■ Consegna ■
Trascrivi senza alcuna modifica le righe del materiale dall'inizio fino alla riga che contiene "coord(538,155)", inclusa. Lascia fuori le immagini.

■ Materiale dell'esercizio ■
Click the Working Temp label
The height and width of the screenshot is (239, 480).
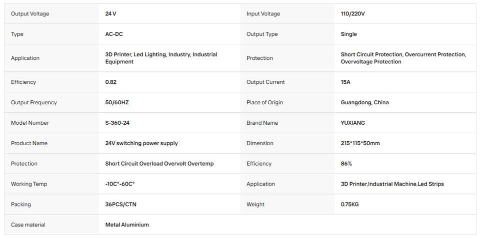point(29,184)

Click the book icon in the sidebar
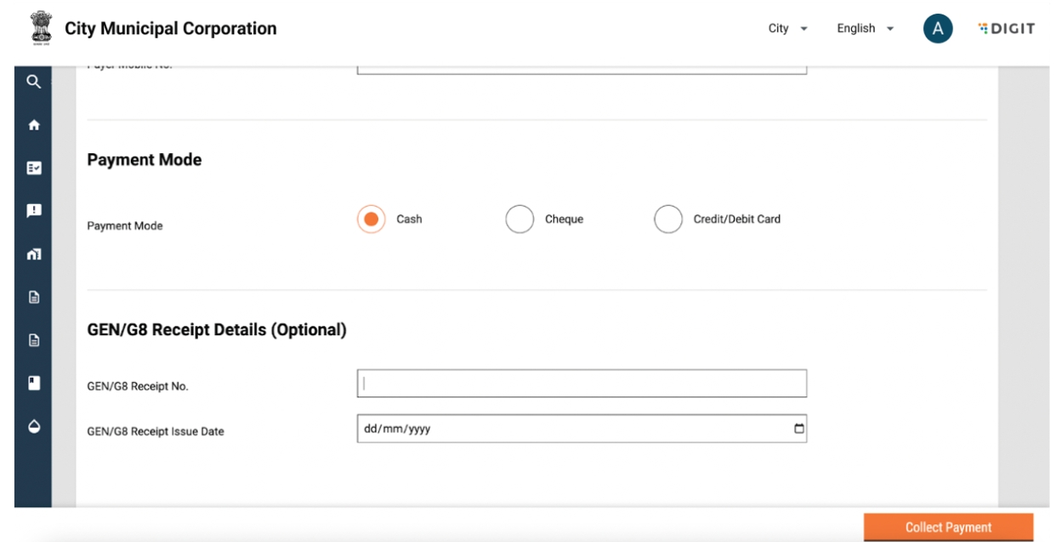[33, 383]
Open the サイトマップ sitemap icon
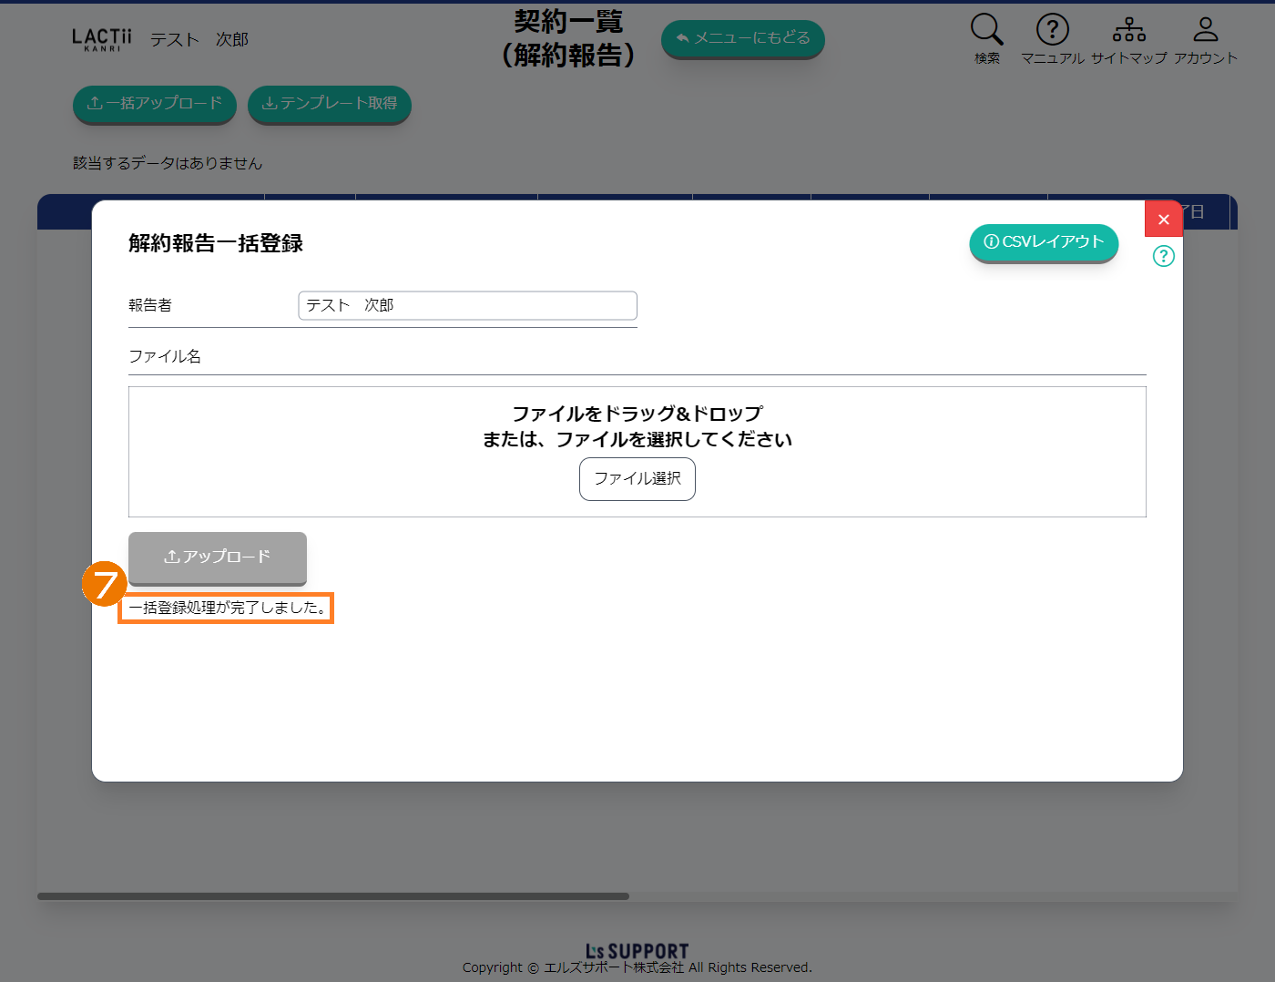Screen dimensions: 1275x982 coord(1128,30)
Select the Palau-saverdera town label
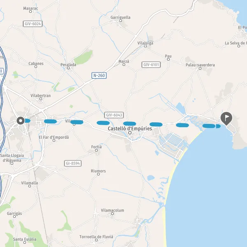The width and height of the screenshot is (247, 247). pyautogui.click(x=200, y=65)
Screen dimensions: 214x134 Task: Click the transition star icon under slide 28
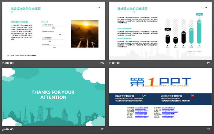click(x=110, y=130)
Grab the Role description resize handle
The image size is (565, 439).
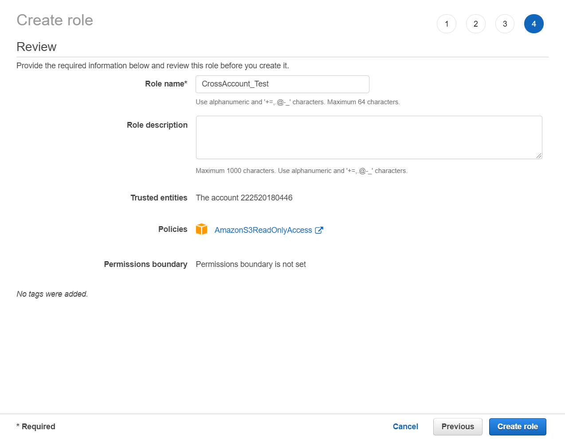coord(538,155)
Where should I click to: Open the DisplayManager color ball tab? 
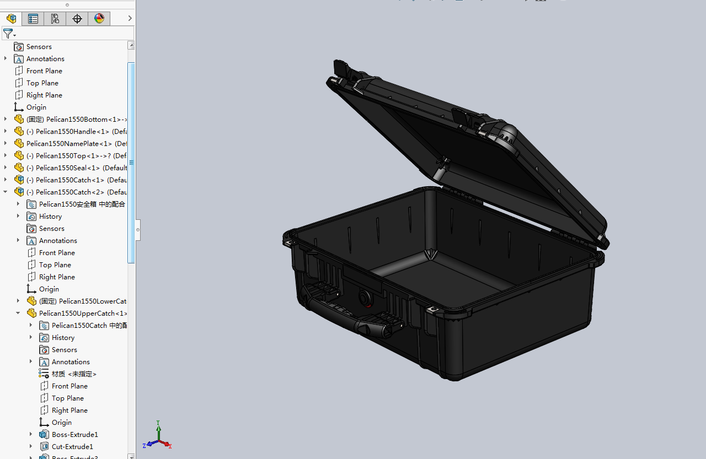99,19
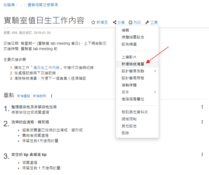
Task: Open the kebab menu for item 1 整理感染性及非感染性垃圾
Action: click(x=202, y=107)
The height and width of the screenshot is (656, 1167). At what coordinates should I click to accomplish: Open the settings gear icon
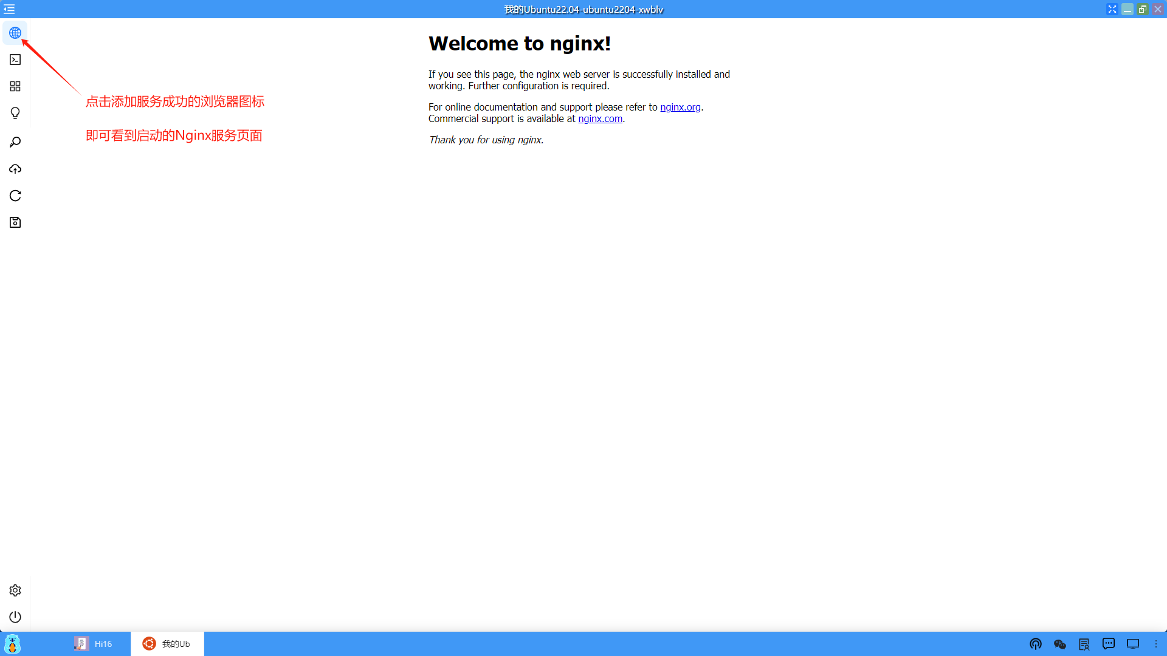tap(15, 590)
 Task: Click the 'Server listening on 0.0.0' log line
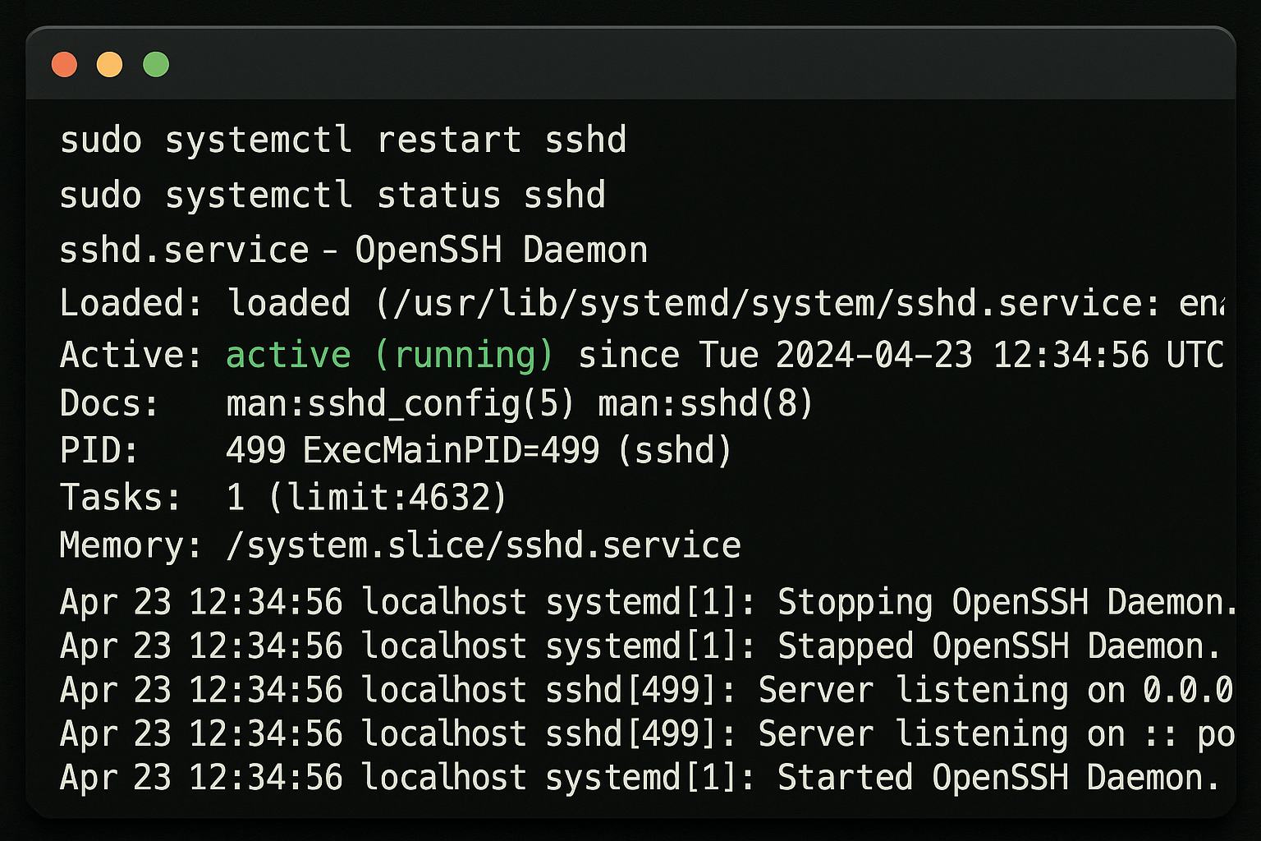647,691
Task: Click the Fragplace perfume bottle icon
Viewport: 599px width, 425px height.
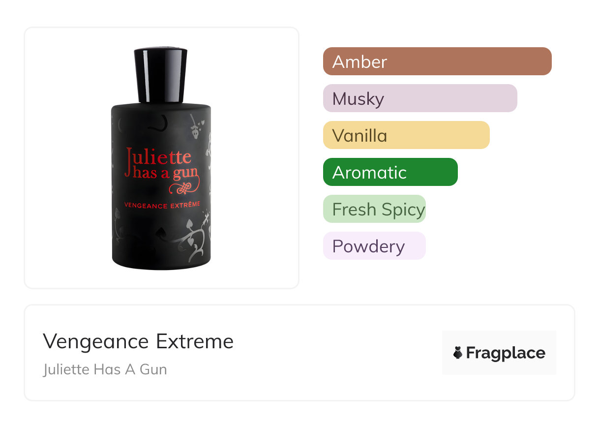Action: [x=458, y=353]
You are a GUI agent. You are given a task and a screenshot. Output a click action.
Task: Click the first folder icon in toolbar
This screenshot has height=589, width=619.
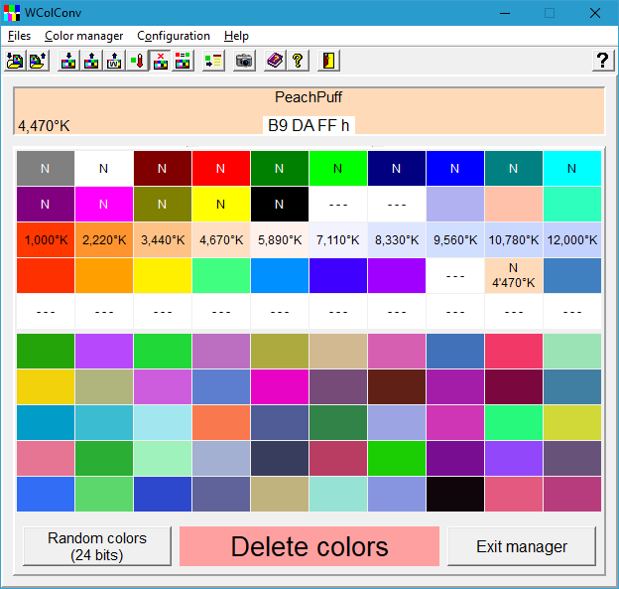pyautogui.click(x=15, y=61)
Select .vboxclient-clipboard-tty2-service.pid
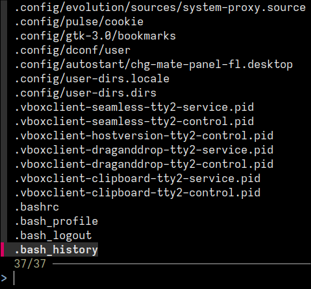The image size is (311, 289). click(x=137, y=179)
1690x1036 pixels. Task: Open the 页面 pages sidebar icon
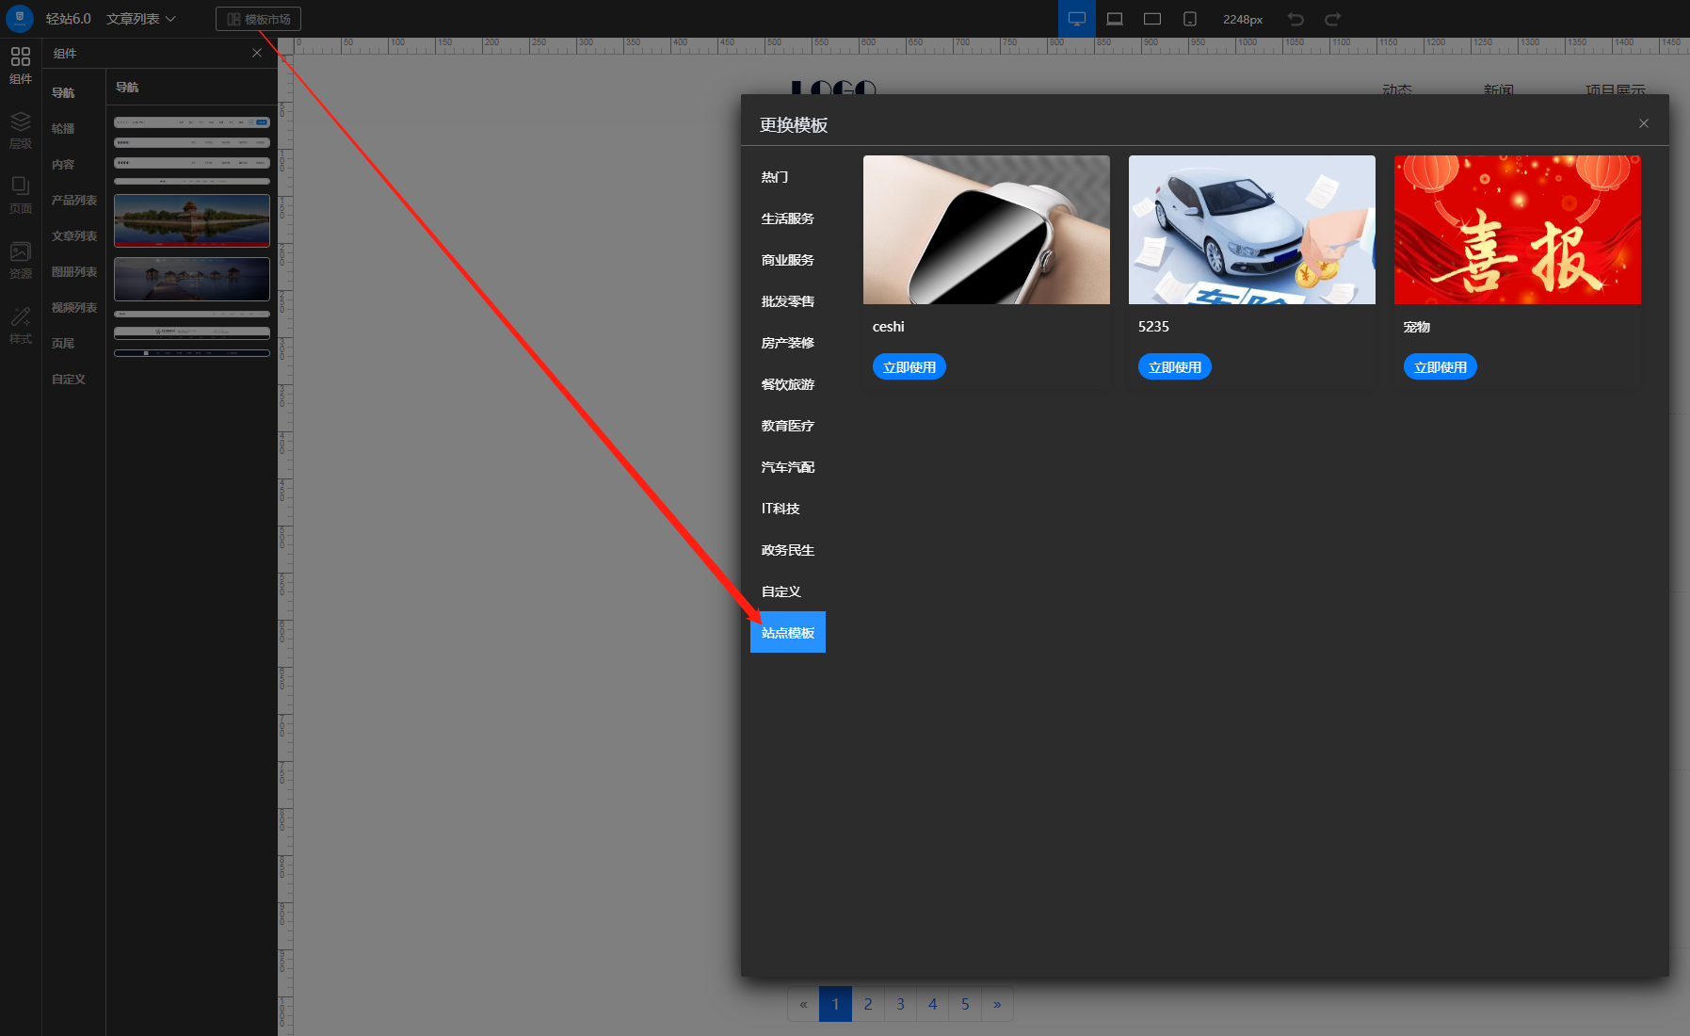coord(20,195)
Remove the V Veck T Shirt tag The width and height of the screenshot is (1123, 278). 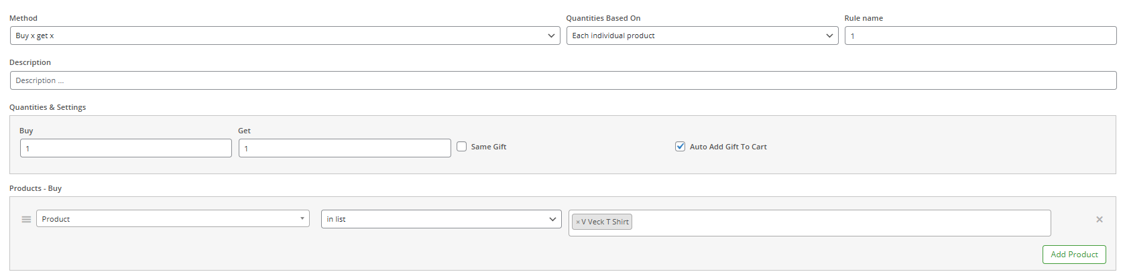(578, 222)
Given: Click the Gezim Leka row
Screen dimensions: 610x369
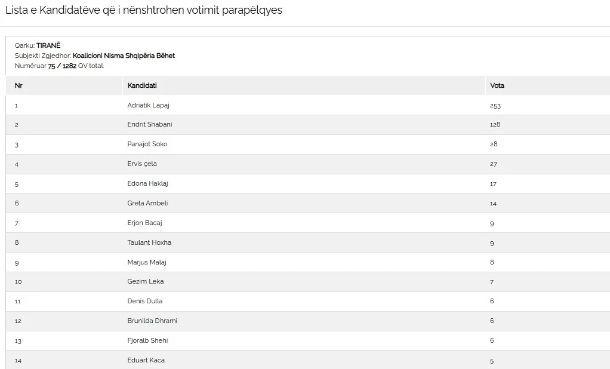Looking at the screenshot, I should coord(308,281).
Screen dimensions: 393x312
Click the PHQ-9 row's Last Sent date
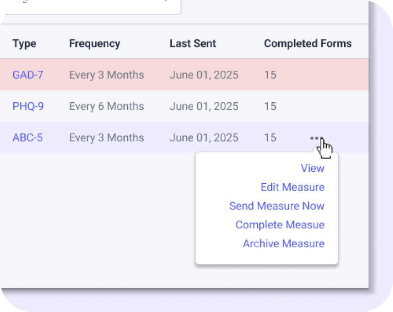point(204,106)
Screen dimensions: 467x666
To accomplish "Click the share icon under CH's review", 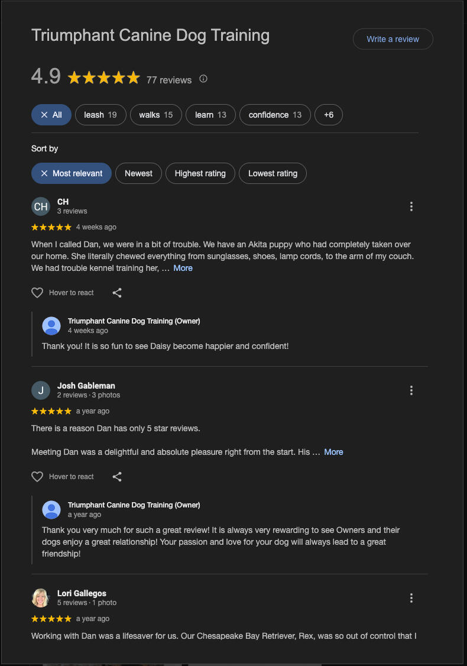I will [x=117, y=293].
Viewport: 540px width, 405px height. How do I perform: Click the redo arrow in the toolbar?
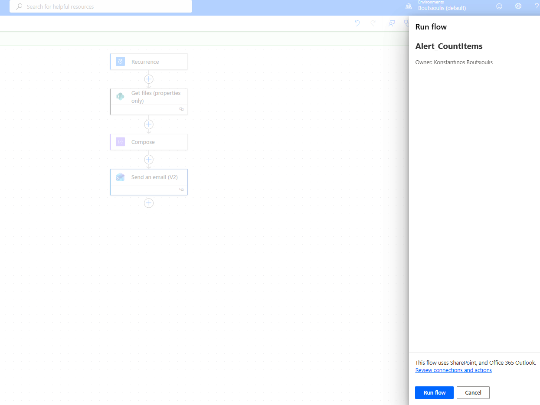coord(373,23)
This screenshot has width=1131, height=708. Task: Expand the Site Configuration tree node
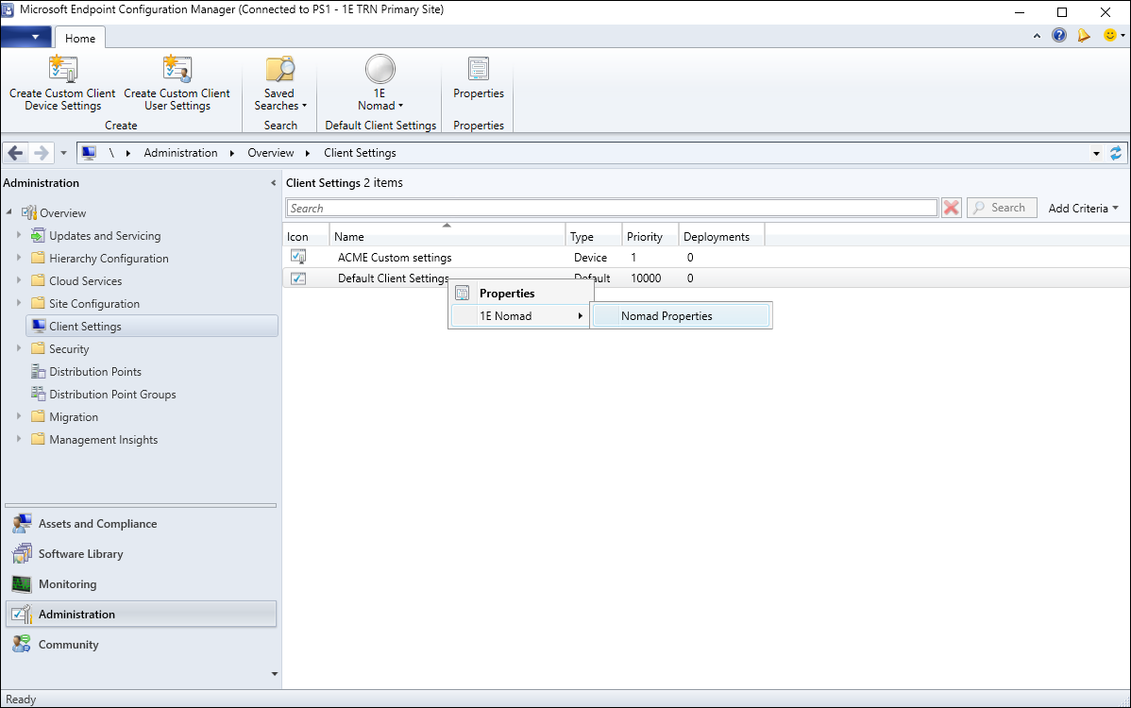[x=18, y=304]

■ Soluzione ■
Click the Working Temp label
The height and width of the screenshot is (239, 480).
point(29,184)

Click the book icon in the sidebar
[33, 383]
Open the サイトマップ sitemap icon
Screen dimensions: 1275x982 coord(1128,30)
Select the Palau-saverdera town label
The width and height of the screenshot is (247, 247). pyautogui.click(x=200, y=65)
Screen dimensions: 214x134 Task: Click the transition star icon under slide 28
click(x=110, y=130)
Grab the Role description resize handle
The image size is (565, 439).
coord(538,155)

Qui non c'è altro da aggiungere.